KIT Educational Fishery began operation in June 1989 with an Educational Permit issued by the state of Alaska. Each season, the state allows the tribe to set two nets at traditional fishing sites. The fishery has become the center of the tribe's programs during the summer. Its users learn traditional methods of setting nets, ways to identify different salmon, and the process for cleaning and preserving fish for the winter. The Educational Fishery has become an important component of the DPP by promoting healthy lifestyles for the tribal families. The Educational Fishery also brings a sense of unity to the tribe, as well as ensuring that the cultural and traditional values of the Kenaitze People will survive the many changes of the world.
- The program has high retention and low drop-out rates for participants in both its Core and After-Core programs. This is due to staff members taking care to maintain ongoing and regular individual contact with all the participants.
- Staff members have earned a high degree of trust within the community. Three of the four staff members are Alaska Natives from the community, and all are looked on positively and are well-liked by community members.

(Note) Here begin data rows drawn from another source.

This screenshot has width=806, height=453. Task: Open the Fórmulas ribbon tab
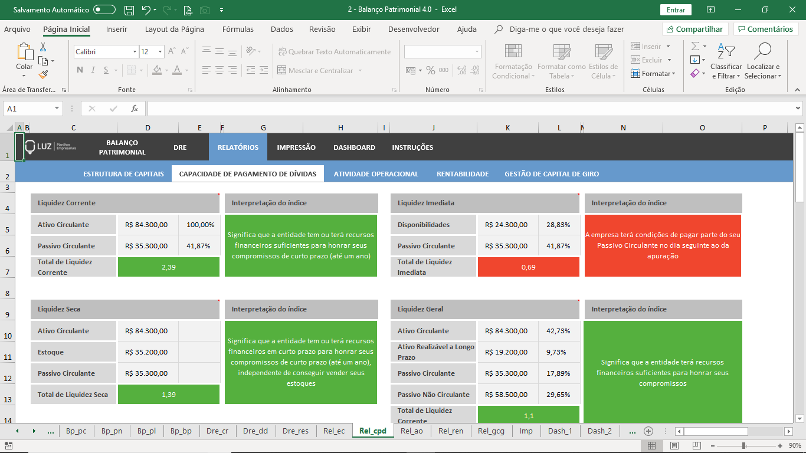coord(238,29)
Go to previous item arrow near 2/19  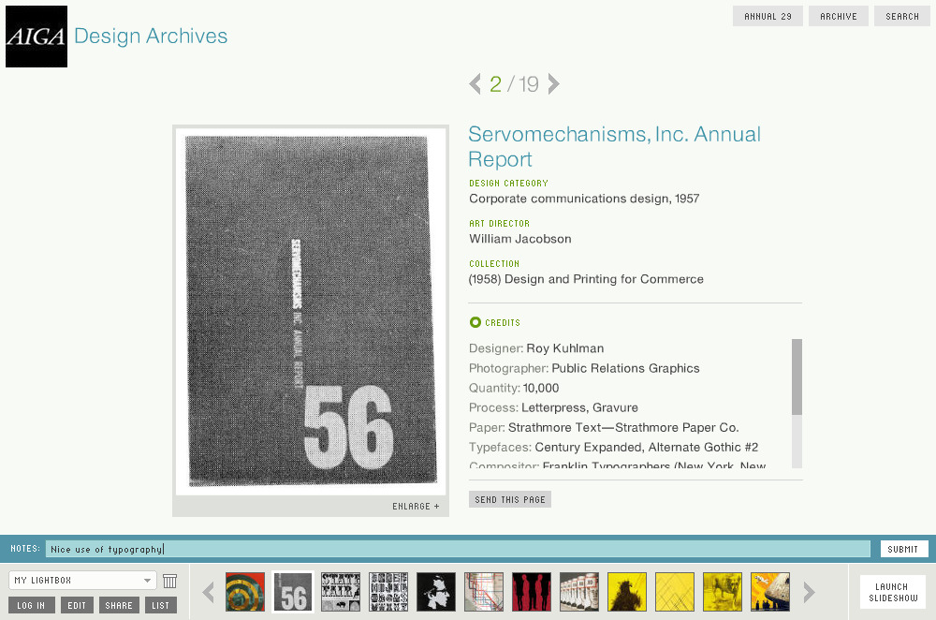point(475,84)
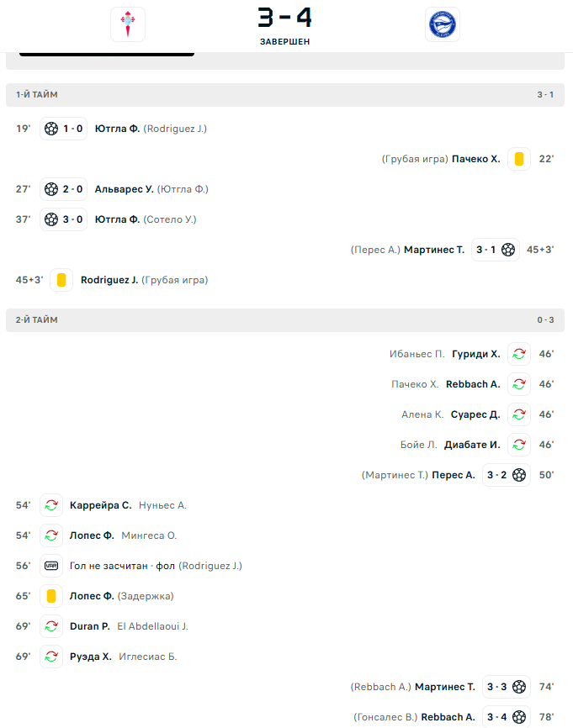573x728 pixels.
Task: Open player Перес А. at 50'
Action: click(454, 475)
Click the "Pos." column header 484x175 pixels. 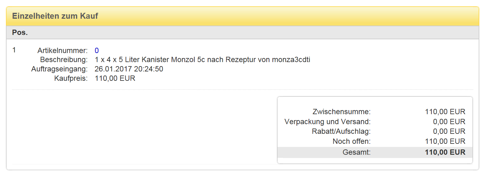(20, 32)
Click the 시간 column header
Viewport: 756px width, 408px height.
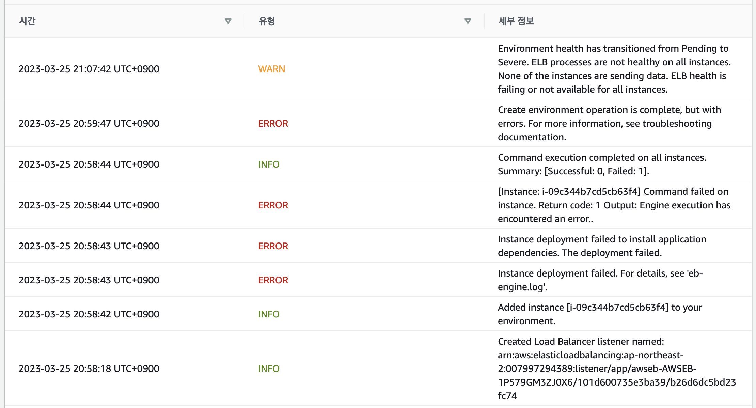pyautogui.click(x=27, y=21)
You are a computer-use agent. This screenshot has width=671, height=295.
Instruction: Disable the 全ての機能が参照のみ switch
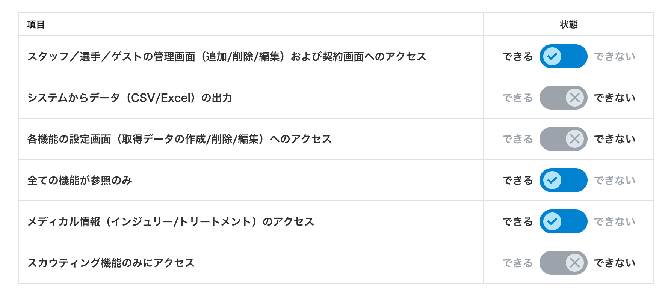[x=563, y=180]
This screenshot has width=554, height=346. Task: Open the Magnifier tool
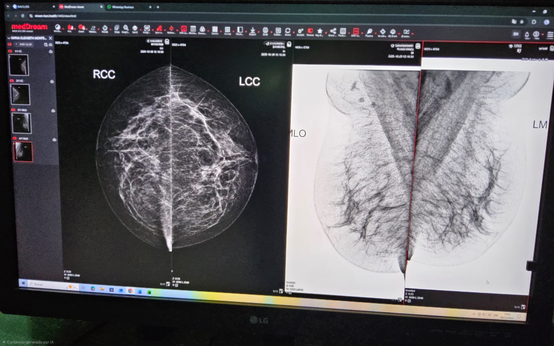click(x=126, y=28)
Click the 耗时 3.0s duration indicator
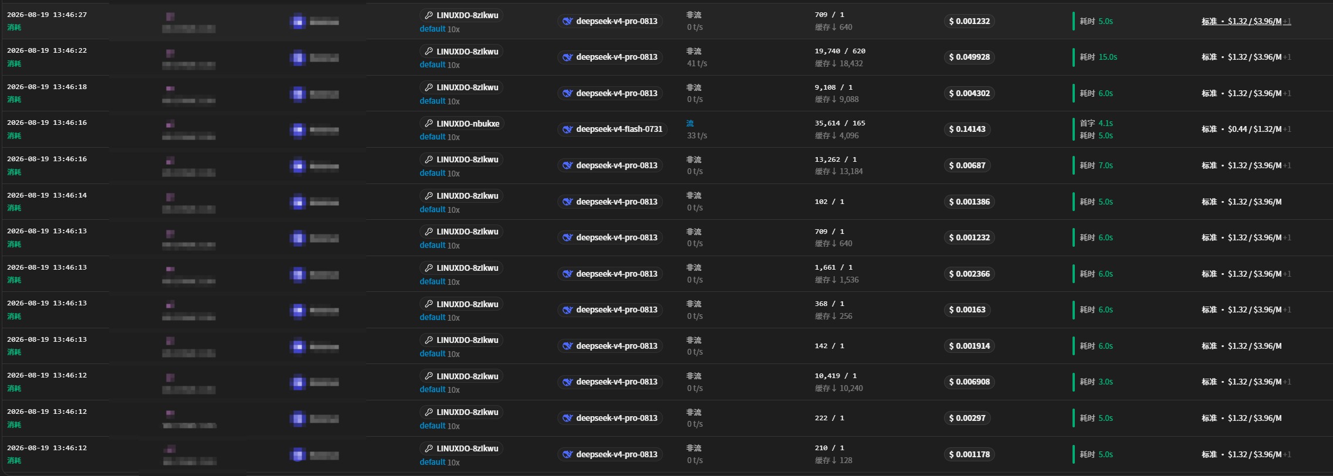The width and height of the screenshot is (1333, 476). (x=1097, y=382)

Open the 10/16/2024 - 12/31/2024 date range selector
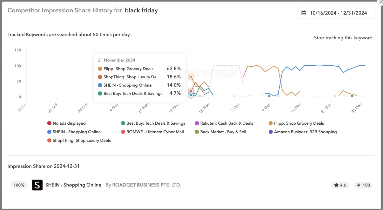(336, 13)
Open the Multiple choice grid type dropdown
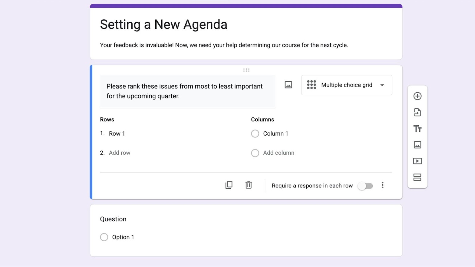 (347, 85)
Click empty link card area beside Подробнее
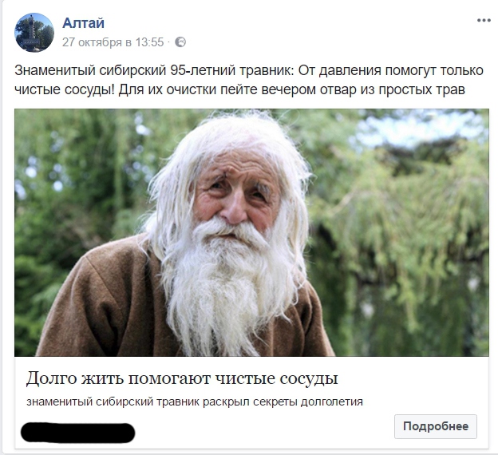 pyautogui.click(x=263, y=429)
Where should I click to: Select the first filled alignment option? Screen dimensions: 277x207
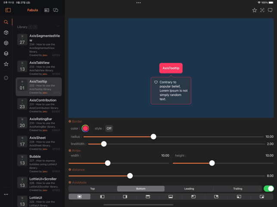(x=80, y=197)
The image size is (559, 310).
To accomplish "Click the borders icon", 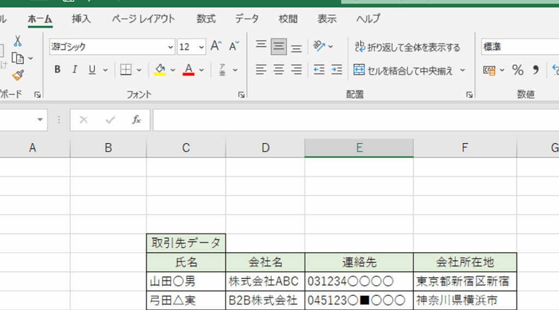I will pyautogui.click(x=126, y=70).
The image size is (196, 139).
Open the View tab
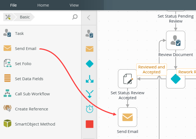click(74, 5)
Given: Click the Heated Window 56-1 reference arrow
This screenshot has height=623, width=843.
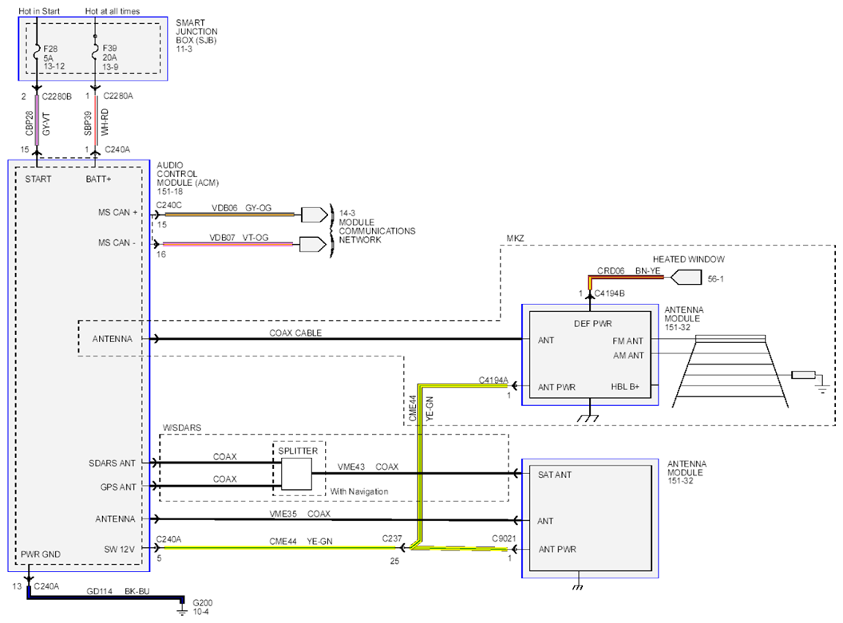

- Staff members are willing to meet participants’ needs by going the extra mile, such as rearranging schedules, making up sessions at participants’ convenience, and offering classes at places of work and participants’ homes. This willingness and flexibility is cited as one of the keys to the program’s successful recruitment and retention rates.
- Strong clinic support and collaborative efforts with other agencies have enabled the program to expand and share resources. This further allows the program to reach more people and demonstrate to them the value of integrating healthy habits into more areas of their lives.